(DATA SUPPLIED)

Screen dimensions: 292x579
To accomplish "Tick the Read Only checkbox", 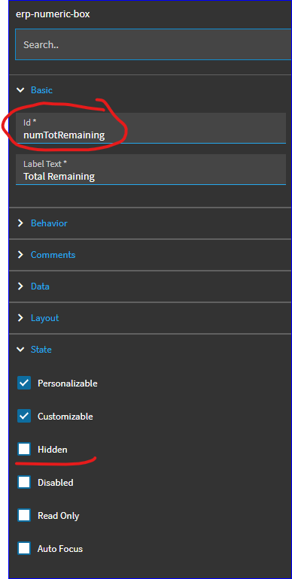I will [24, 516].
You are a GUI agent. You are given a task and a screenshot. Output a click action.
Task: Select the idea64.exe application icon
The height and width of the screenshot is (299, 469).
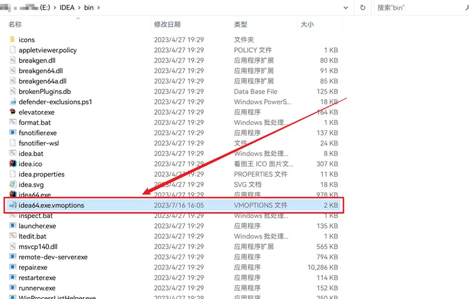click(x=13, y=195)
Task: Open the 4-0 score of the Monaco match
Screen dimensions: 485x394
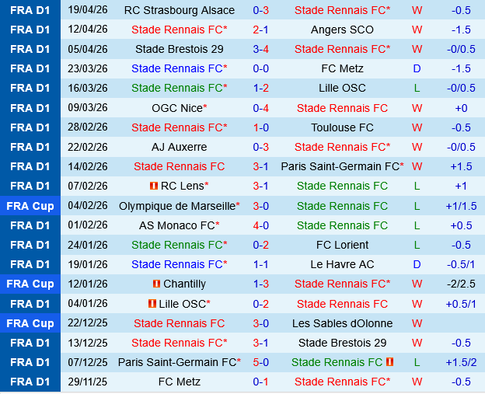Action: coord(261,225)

(End DATA SUPPLIED)

- **ACTIVITY**: Reproduce exactly, and only, the lines from the one with "The height and" to the final line of the listing above; the pictures are to be left out.

- **FINISHED EXERCISE**:
The height and width of the screenshot is (299, 469).
click(x=13, y=195)
Task: Open the 4-0 score of the Monaco match
Screen dimensions: 485x394
Action: coord(261,225)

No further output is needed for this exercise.